2. The non-transitory machine-readable medium of claim 1, wherein the instructions are further to:

continue to generate additional data elements according to the low-discrepancy sequence;

apply the additional data elements as a set of test data to the trained neural network to obtain an output of the trained neural network;

compare the output to a target output; and

discard the trained neural network if the output differs from the target output by more than a fidelity threshold.

3. The non-transitory machine-readable medium of claim 2, wherein the instructions are to:

apply the set of test data to the trained neural network to obtain a corresponding output for each additional data element; and

compare each corresponding output of the trained neural network to a corresponding target output.

4. The non-transitory machine-readable medium of claim 2, wherein the instructions are to compare the output to a target output by evaluating an error function.

5. The non-transitory machine-readable medium of claim 2, wherein the target output is generated by a simulation.

6. The non-transitory machine-readable medium of claim 2, wherein the instructions are further to, if the trained neural network is discarded, apply a second set of training data to another neural network to obtain a second trained neural network, wherein the second set of training data includes the set of training data and the set of test data.

7. The non-transitory machine-readable medium of claim 6, wherein the instructions are further to include subsequent sets of test data in the set of training data for subsequent applications of the training data to the neural network until the trained neural network is not discarded.

8. The non-transitory machine-readable medium of claim 6, wherein the instructions are further to:

obtain an error for a particular data element of the set of test data with respect to the target output for the particular data element; and

apply a weight to the particular data element based on the error when applying the particular data element to the neural network as part of the second set of training data.

9. The non-transitory machine-readable medium of claim 8, wherein the instructions are further to:

apply a weight to a near-neighbor data element of the particular data element based on the error when applying the near-neighbor data element to the neural network as part of the second set of training data.

10. The non-transitory machine-readable medium of claim 6, wherein the instructions are further to:

obtain an error for a particular data element of the set of test data with respect to the target output for the particular data element; and

increase a concentration of data elements of the second set of training data around the particular data element based on the error.
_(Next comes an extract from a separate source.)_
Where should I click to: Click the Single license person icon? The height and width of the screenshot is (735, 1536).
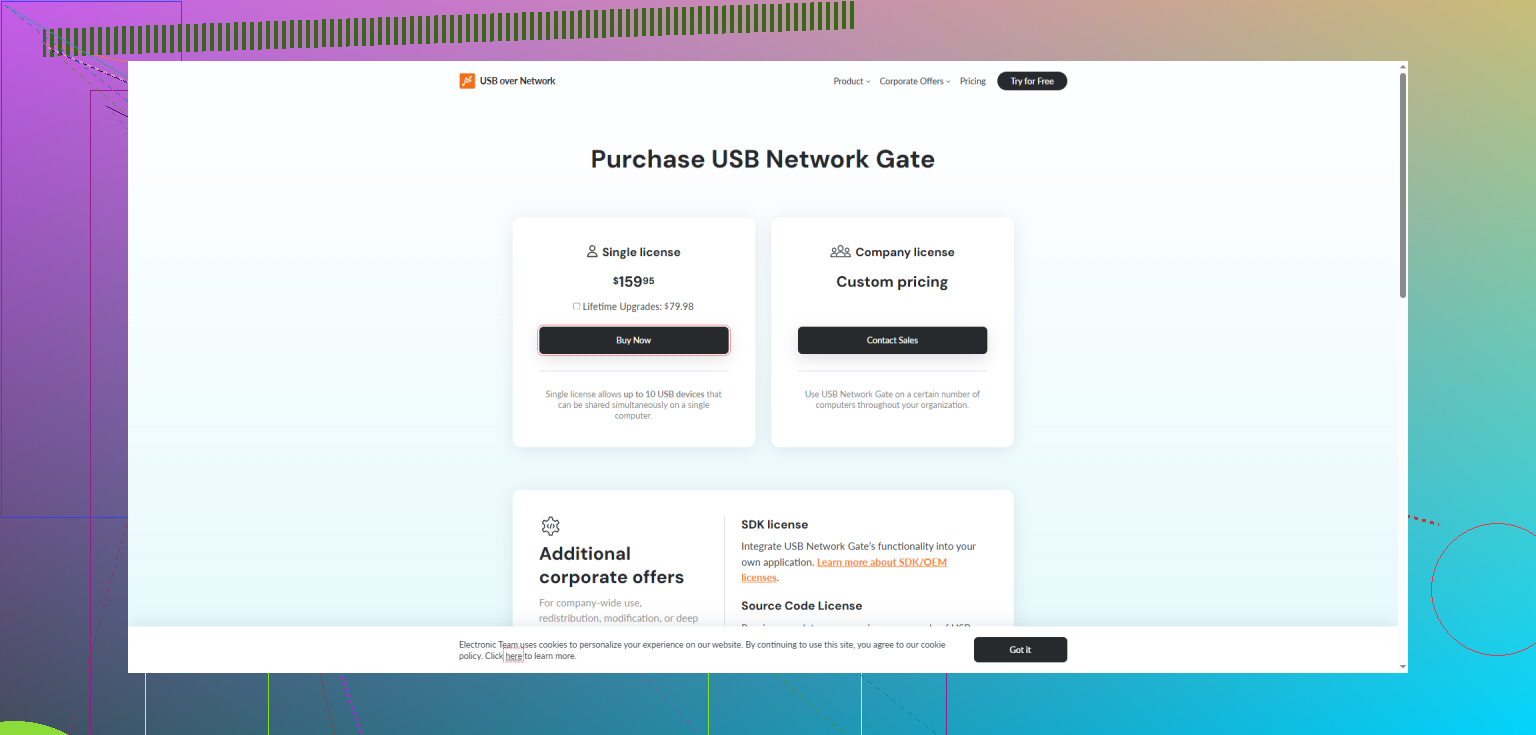592,252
11. The non-transitory machine-readable medium of claim 9, wherein the instructions are further to:

identify the near-neighbor data element when generating the particular data element.
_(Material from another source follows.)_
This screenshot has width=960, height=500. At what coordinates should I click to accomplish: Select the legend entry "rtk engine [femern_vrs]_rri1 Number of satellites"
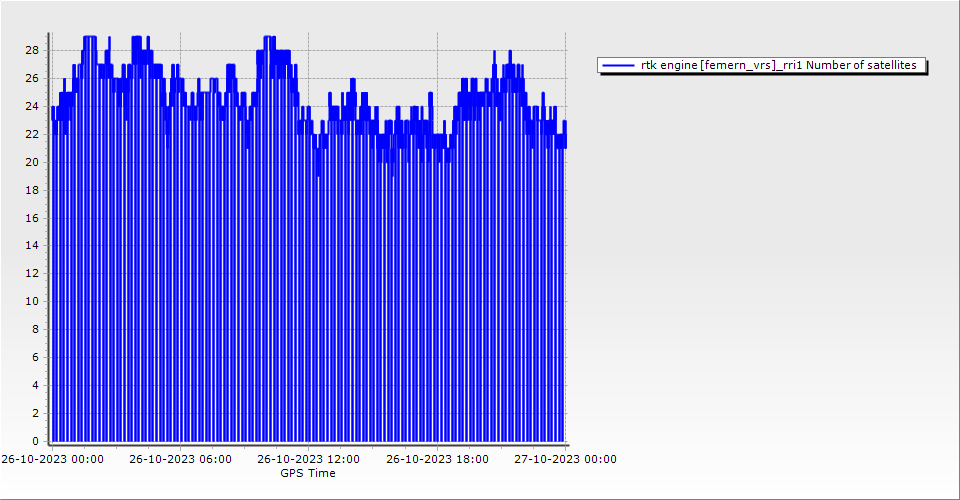coord(778,65)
12. The non-transitory machine-readable medium of claim 1, wherein the instructions are to simultaneously apply the data elements as the set of training data to a plurality of neural networks to obtain a plurality of trained neural networks.

13. The non-transitory machine-readable medium of claim 1, wherein the low-discrepancy sequence includes a Sobol sequence, a Latin Hypercube sequence, or a combination thereof.

14. The non-transitory machine-readable medium of claim 1, wherein the data elements are constrained based on a financial derivative, and wherein the trained neural network is to compute a value of the financial derivative.

15. A non-transitory machine-readable medium comprising instructions to:

apply low-discrepancy test data to a trained neural network to determine an error of the trained neural network with respect to a particular element of the test data;

adjust a weight of the particular element of the test data based on the error; and

train another neural network with the low-discrepancy test data including the particular element with adjusted weight.

16. The non-transitory machine-readable medium of claim 15, wherein the instructions are further to adjust a weight of a neighbor element that is near the particular element based on an error of the neighbor element determined from the trained neural network.